Akademik kariyeri kendinden menkul, Milli Eğitim Bakanı Ömer Bey yayınladıkları bir “Fetva” ile, 19 Mayıs Gençlik ve Spor Bayramının sadece Ankara’da Stat’da kutlanacağını duyurdu. Mazereti de havalar soğuk, gençler üşüyor. Bunu söyledikten sonra da ülkenin en soğuk kentlerinden birini göreve uygun buluyordu. Amaç şuydu madem ki Anıtkabir, Ankara’dadır o halde Gazi’yi anımsatacak her öğede bu kentte gömülmelidir. Bu bağlamda tek tesellim bu törenlerin Silivri’ye gönderilmemesidir. Herhalde bu şirin ilçenin stadını küçük buldular diye de düşünmeden edemedim.

Geçen hafta İstanbul aydınları caddeleri doldurmuştu. Hem Dink’in ölüm gününü anıyor, hem de davayla ilgili kararı protesto ediyorlardı. Şişli ve Nişantaşı’nın çağcıl Belediye Başkanı da Agos’un önüne “Türkçe-Ermenice” öldüğü yeri belirleyen bir taş koydu, iyi de yaptı.

Dinçer’i sizlere yeniden tanıtmaya gerek yok. Eline kalemi aldığı ilk günden beri, Cumhuriyet döneminin tüm dönüşümlerine karşı koymasıyla maruftur. Cemaat’in has adamlarından biridir. Böyle konuşması da garipsenemez. Beni asıl ürküten ana muhalefet partisinin ürkekliğidir. Gerçi 19 Mayıs’a sahip çıkacağız diyorsa da biraz fısıldar gibi diyor.

Ne yazık ki Cumhuriyetle kazanılmış tüm değerlerine, medya bigane Cumhuriyete karşıt Ahmet Kabaklı’nın köşe yazarı olduğu Tercüman’ın Ece’si, bu tutucu yazarın istediği her şeyi 1920’ler Holywood’un sarışın afeti Jean Harlow’un yaşayan örneği olarak ekranlara yansıtıyor. Ne yazık ki karşısında yer alan Altan Öymen ise bu “yılan dile” cevap verecek acarlığa sahip değil.

Çelik ve benzerleri niçin 19 Mayıs’a karşı: Bunun nedeni her şeyden önce Gazi’nin 1927’de, Halk Fırkasının kurultayında ki söylevinin son paragrafındaki gençliğe yönelik sözleridir. Bu sözleri benim kuşağım ezbere bilir ne yazık ki günümüzün kuşakları habersizdir. Büyük Nutkun finalinde söylenilenin özü şudur: “Tüm özel ve kamusal kazanımları elinizden alacak, tahrip edecekler çıkabilir. Kötümser olmayın çünkü onları yenecek güç damarlarınızda mevcuttur”.
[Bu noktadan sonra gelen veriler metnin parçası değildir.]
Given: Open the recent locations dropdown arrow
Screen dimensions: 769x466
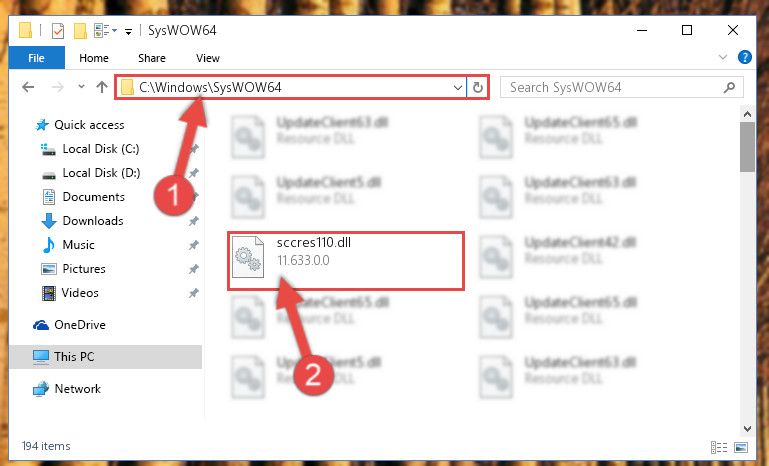Looking at the screenshot, I should 81,87.

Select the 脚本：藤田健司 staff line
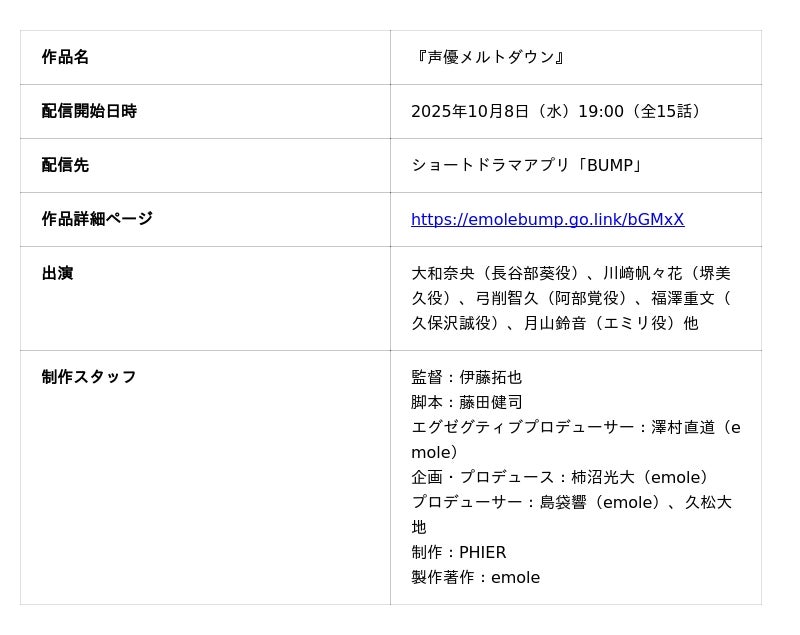[x=466, y=402]
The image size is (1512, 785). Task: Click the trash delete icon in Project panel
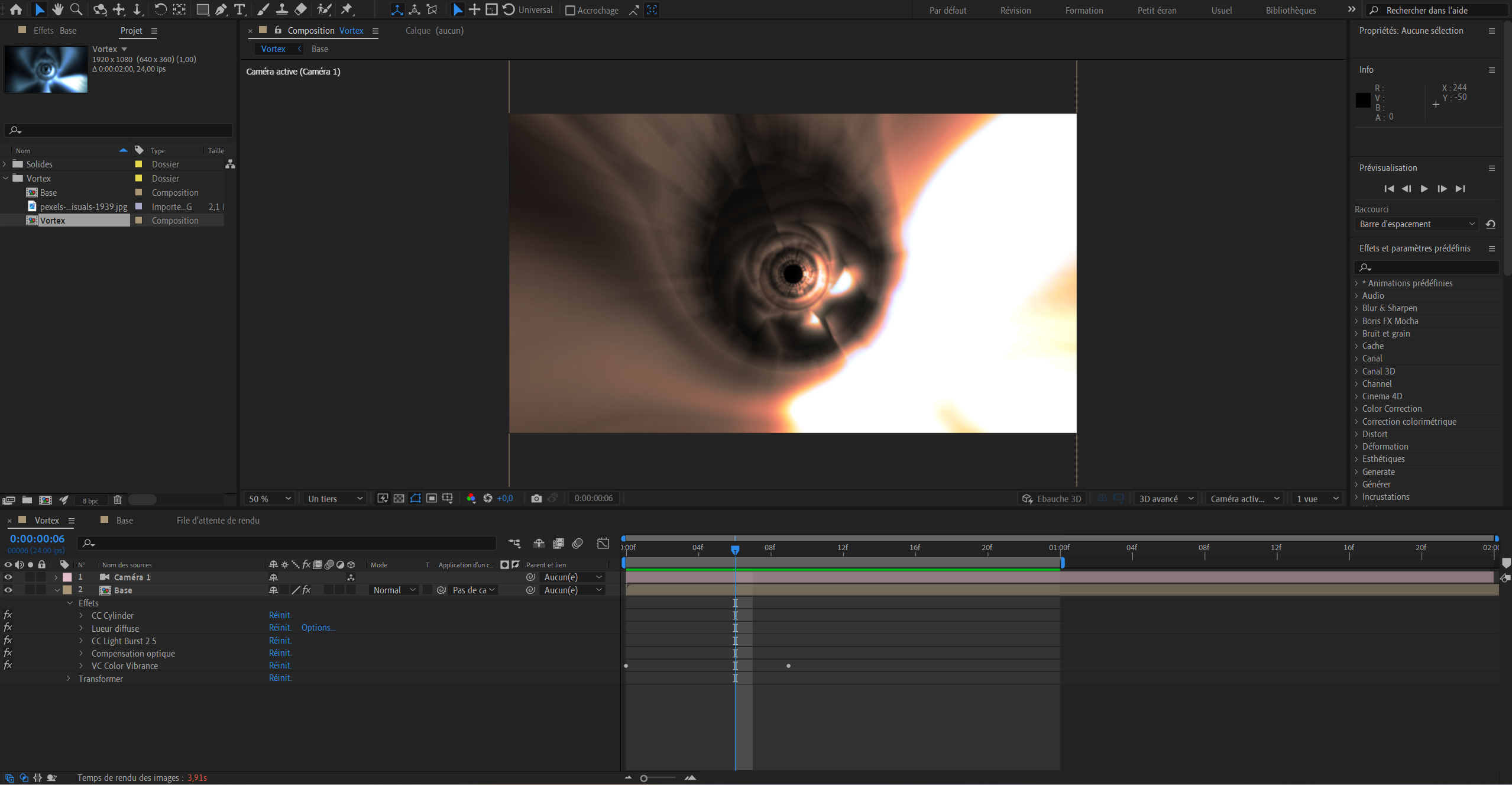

Eğer bu sözler hatırlanacak olursa günümüzün “Osmanlı dönemini restore etmek” çabasındaki AKP zihniyetinin temel niteliği hemen ortaya çıkacaktır.
19 Mayıs törenlerinin vurguladığı bir başka noktada Kadın-Erkek eşitliğinin öne çıkartılmasıdır. Bu eşitliğin kavranması Cumhuriyet değerlerinin kalıcılaşmasının ana öğesidir.

Çelik diyor ki “Daha coşkulu kutlanacak”. Hayır. Cemaat'in denetimindeki polis sokaklarda yapılacak yürüyüşleri copla, gazla tövbe ettirircesine bastıracaktır. Öte yandan stat’da yapılacak törenin yalnız Ankara’da gerçekleşmesi de bize dayatılan ve Milli Mücadele ile paçavra’ya dönen Sevr’in zımnen onaylanmasıdır.

Tüm bu kanıtlar gidilen yolun sonundaki karanlığın görüntüleridir. Kendimize söylemekten bile korktuğumuz gerçek, sonunu göremediğimiz bir karanlık tünelde gittiğimizdir. Seçim öncesi AKP’nin TV ekranlarında ki tünel ve “Hayaldi, gerçek oldu” sloganının altındaki anlam budur.

Suskunluk…ve Korku…Bu duvarı aşmak için yeni bir 19 Mayıs’a ihtiyacımız var. Gerçek eşitliğe, tam bağımsızlığa ve çağcıl bir demokrasiye kavuşmak için: Hep Birlikte Sokaklarda Yürüyelim ve Haykıralım.

Dağ başını duman almış,
Yürüyelim arkadaşlar…

1919’un en karanlık günlerindeki inancı anlatan ve unutturulmaya çalışılan bu marş, bugünde inancımızın, kararlılığımızın simgesidir.